Sometimes (not always- I love IT) these weird permissions block access to the files and nothing is working properly.
I am coming to the point: Do you have a simple solution or do you use ExtremeZ-IP or AdmitMac or do you go with Helios or Synology Hardware?
Posted on 08-24-2015 04:36 PM
Does everyone still see these SMB2 issues in 10.10.x ? Or was it fixed there ?
Also @michaelhusar we too have also seen that unknown account s-1-5-88-3-16832 with a deny. No idea what that is about.
Posted on 08-28-2015 03:56 PM
There is another thread that very much relates to this one.
https://jamfnation.jamfsoftware.com/discussion.html?id=11266
@jake.snyder Posted the solution below to force the connection to SMB1. I've tried it on individual machines via terminal and it works great. I haven't tried putting it in a script yet to push onto machines.
We are also still seeing the issue where once a machine does a sync it applies that unknown account s-1-5-88-3-16832 with a deny rule.

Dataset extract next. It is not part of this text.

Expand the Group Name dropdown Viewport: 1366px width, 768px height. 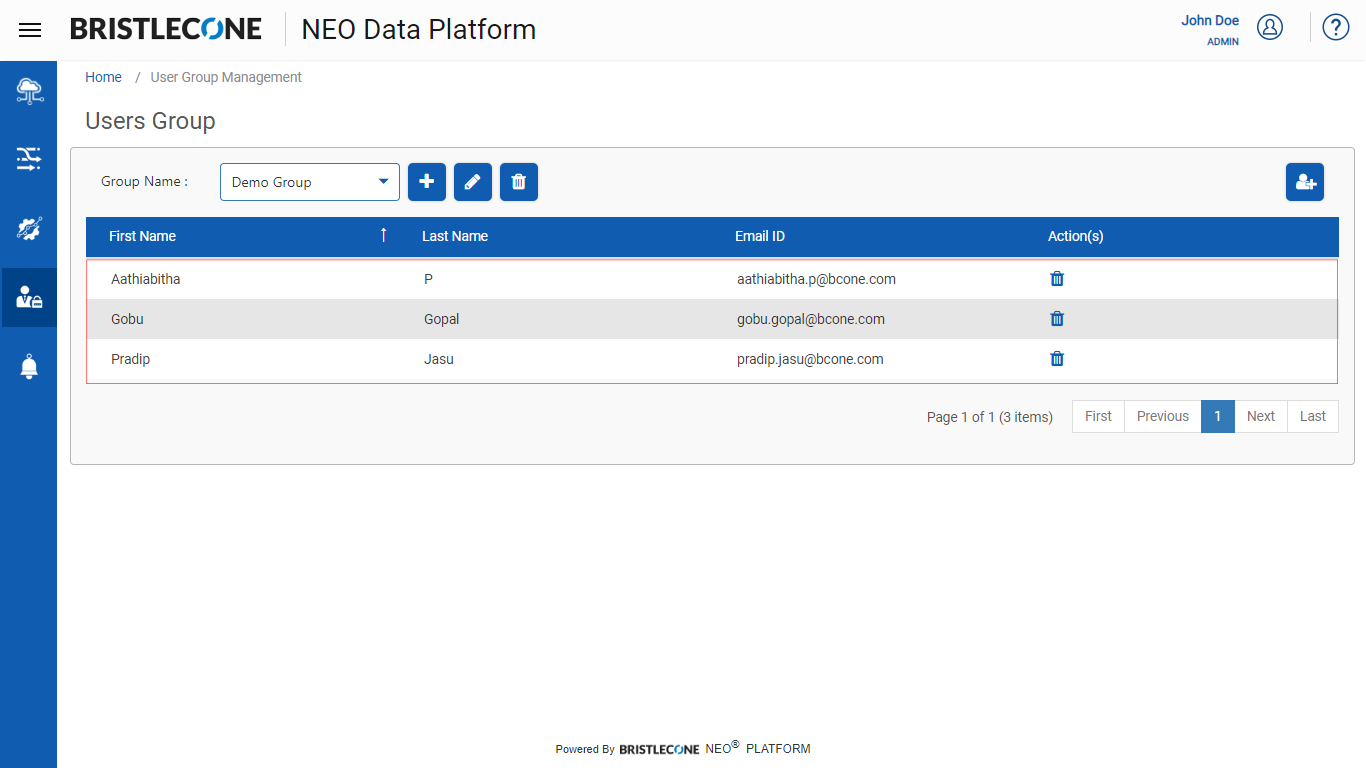[310, 182]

The next time that user tries to log in problems occur. I have no idea what that is about. We are seeing the SMB and this other s-1-5-88-3-16832 issue on 10.10.4 and 10.10.5 clients.
@jake.snyder's solution post :
Apple engineering provided me with a solution today. I have Windows 2008 R2 with SMB shares and my macs are running 10.9.4 and bound to AD.
My environment seems to be working with Access Based Enumeration off and forcing SMB1 on each client.
In order to enforce SMB1 on a mac client:
Create the Global Config:
$ sudo -s
$ sudo echo "[default]" >> /etc/nsmb.conf
$ sudo echo "smb_neg=smb1_only" >> /etc/nsmb.conf
Restart the OS X Client
create a new AD Test user
Login and check if the issue still persist
See the end of Jamf thread 10168 for more details.
Posted on 09-25-2015 05:38 AM
Is there a way to implement this on the machine level rather than per-user? We have a lab that I need to use this fix on.
Posted on 09-25-2015 06:57 AM
Using the following has worked for us in under Mavericks:
sudo sh -c "echo '[default]' >> /etc/nsmb.conf; echo 'smb_neg=smb1_only' >> /etc/nsmb.conf"
Yosemite has worked with the same command, but we've found SMBv2 to work properly.